The Performance and Access Layer is where you will find your star schemas, either snowflaked or in denormalized tables, and you do everything you can in this layer to optimize your data for the query tools you are using, safe in the knowledge that you’ve got your original data in the Foundation layer should you need to reconfigure your stars.
My belief is that this approach has several key benefits. Firstly, as much as us OBIEE developers would like to think it’s the case, not everything is a dimensional query especially once you set outside of the world of sales analysis, financial analysis and the like. If you use a toolset like OBIEE, you can provide access to both the Performance and Access Layer and the Foundation Layers within the same query environment, either by transforming the 3NF model in the Foundation Layer into a virtual star schema on the fly, or by providing access to the 3NF model in its “raw” form through Oracle BI Publisher (or indeed, Discoverer).

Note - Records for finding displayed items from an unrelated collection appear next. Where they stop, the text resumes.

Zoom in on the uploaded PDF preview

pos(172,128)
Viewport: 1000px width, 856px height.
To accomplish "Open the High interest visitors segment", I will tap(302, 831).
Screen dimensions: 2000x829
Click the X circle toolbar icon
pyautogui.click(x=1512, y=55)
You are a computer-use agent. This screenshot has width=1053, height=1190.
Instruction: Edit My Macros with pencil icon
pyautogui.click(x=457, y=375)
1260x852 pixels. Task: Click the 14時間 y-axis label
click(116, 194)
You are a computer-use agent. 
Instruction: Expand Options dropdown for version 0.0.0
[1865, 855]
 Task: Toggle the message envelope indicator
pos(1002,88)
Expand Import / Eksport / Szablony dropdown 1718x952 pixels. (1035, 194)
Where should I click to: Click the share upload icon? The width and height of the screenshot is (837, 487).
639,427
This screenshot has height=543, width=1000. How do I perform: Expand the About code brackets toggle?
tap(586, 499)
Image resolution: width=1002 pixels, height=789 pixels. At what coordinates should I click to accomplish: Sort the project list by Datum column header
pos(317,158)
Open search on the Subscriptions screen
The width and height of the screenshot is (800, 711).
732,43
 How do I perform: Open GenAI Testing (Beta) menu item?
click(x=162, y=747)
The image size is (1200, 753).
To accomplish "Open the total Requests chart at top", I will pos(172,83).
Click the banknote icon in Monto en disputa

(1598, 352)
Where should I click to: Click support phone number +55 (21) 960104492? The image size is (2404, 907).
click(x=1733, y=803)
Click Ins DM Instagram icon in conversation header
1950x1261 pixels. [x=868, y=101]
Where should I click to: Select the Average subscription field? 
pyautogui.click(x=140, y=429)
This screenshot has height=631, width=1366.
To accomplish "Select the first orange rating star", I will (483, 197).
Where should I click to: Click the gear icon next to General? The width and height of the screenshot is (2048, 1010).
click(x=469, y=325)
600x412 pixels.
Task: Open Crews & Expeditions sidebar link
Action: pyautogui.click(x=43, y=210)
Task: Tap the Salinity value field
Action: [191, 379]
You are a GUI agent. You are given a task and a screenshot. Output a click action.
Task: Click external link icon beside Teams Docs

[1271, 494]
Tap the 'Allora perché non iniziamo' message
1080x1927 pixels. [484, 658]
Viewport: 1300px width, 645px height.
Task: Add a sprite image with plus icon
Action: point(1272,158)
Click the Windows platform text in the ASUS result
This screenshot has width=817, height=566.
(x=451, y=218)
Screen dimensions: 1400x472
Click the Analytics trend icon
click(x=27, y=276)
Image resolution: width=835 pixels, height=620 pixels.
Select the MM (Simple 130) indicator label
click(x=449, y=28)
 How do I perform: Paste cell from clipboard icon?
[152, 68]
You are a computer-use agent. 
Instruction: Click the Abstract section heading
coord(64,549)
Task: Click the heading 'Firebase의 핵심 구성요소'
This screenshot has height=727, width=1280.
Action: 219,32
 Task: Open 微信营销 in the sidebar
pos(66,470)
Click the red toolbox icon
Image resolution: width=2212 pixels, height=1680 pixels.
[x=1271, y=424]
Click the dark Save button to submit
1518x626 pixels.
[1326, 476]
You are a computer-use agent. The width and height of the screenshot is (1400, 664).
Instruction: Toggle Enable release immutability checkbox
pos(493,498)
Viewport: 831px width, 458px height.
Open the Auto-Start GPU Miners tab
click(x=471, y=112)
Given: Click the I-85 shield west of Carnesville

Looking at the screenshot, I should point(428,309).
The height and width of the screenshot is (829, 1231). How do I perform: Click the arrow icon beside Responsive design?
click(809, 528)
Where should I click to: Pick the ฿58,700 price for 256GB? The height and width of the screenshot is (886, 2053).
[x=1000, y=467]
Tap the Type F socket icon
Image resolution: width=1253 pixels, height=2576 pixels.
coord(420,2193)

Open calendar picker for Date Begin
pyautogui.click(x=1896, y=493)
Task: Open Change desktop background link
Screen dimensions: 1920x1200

The key benefit though is that your data warehouse should now last beyond the immediate requirements that your users have for a dimensional model. Whilst Ralph Kimball would argue that you can gracefully adapt your dimensional model over time to incorporate changes and new data, it’s my experience that this is a far trickier task that maintaining a 3NF intermediate layer and spinning off a new conformed dimensional model if your requirements change significantly. Moreover, as I said earlier not everything is a dimensional model, and if you make your warehouse data available in a query and business-neutral form as well as a dimensional form, and particularly if you use technologies such as Exadata, range/hash partitioning and the like, you should be able to provide fast query access for those users who need either transactional-level data or data that doesn’t fit into a dimensional model.